The "Writing HTML documents" section:


...describes the syntax of text/html, which gives the the interpretation of
what the above string represents as a (DOM) tree. The HTML and SVG specs
together define whether that tree is conforming. 

(In reply to comment #3)
> If we take some arbitrary SVG XML document in the wild that includes a properly
> namespaced element and paste it into an HTML5 text/html document - I want to
> avoid needless conformance errors when running the HTML5 document through a
> validator.

There won't be any needless ones. There'll be several complaining that the
document you pasted doesn't mean what you think it means, though. These aren't
needless, they're actually quite important — we don't want, e.g, someone
writing a script that works with their SVG in text/html but suddenly fails when
they reserialize it to XML. It's bad enough that we're allowing
document.write() and so forth.

> Ideally, I want that <sodipodi:namedView> element to be ignored
> since it wasn't an error in the XML context.  The browser will ignore it.  I
> want the validator to also ignore it.  Is this possible?

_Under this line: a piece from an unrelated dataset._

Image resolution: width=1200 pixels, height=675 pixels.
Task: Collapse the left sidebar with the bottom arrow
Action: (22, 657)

Not without HTML parsing namespace declarations, and I really don't think we
want to go there.

> For SVG-in-HTML, things are a different story.  The SVG specification does not
> cover conformance of SVG-in-HTML markup really.

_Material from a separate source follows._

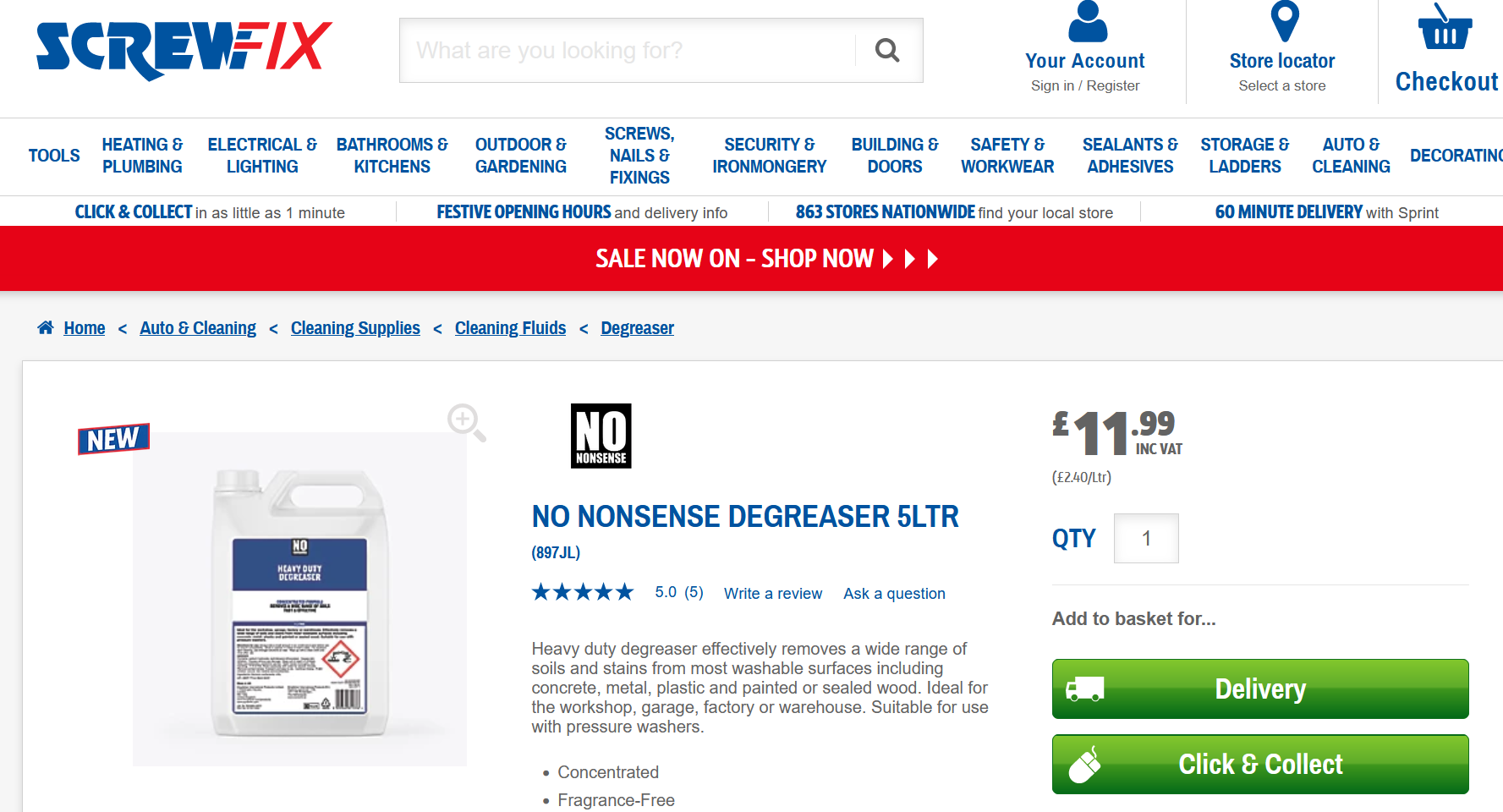1503x812 pixels.
Task: Click the five-star rating
Action: click(582, 592)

SVG-in-HTML is the same as SVG-in-dynamically-generated-DOM-trees, as far as
conformance goes. So unless SVG also doesn't define conformance for those, then
this is all well-defined. (If it doesn't define conformance for those, then
there are bigger problems than text/html.)

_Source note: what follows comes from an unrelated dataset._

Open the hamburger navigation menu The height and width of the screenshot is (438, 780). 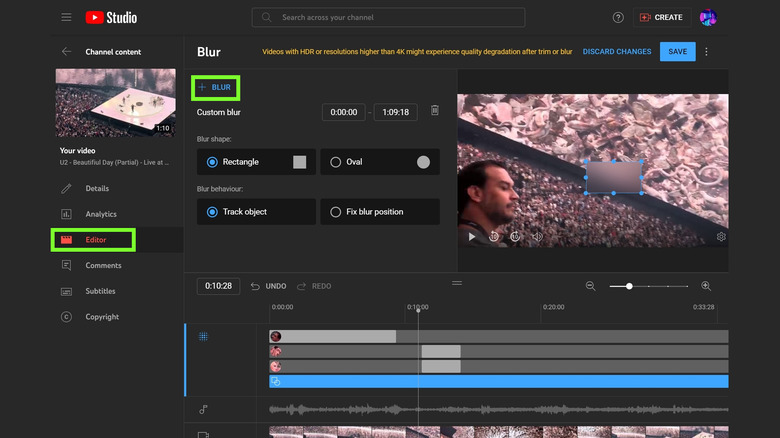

> What document says that an attribute with the qualified name "xlink:href"
> should be considered in the Xlink namespace? What about xlink:title and
> others?

In text/html, HTML5 hardcodes those strings to the right namespaces.

> Where should it be described that <Svg><Rect WIDTH=50 heighT=100 fill=red> is
> valid SVG-in-HTML?  Is that still in the HTML5 spec?

It's valid because the syntax results in a DOM tree that is isomorphic with a
DOM tree that would be considered a valid SVG fragment.

> Would it be crazy to say that conformance criteria of SVG-in-HTML should try to
> reconstitute unrecognized elements into their namespaces?

If you mean that HTML should support namespace declarations, then I don't think
it's crazy, but I don't think it's a good idea, either. It's not clear how it
would work in a backwards-compatible manner. It would also mean dragging the
whole rebindable-prefix mess into text/html, which I really think would do the
Web authoring community a big disservice.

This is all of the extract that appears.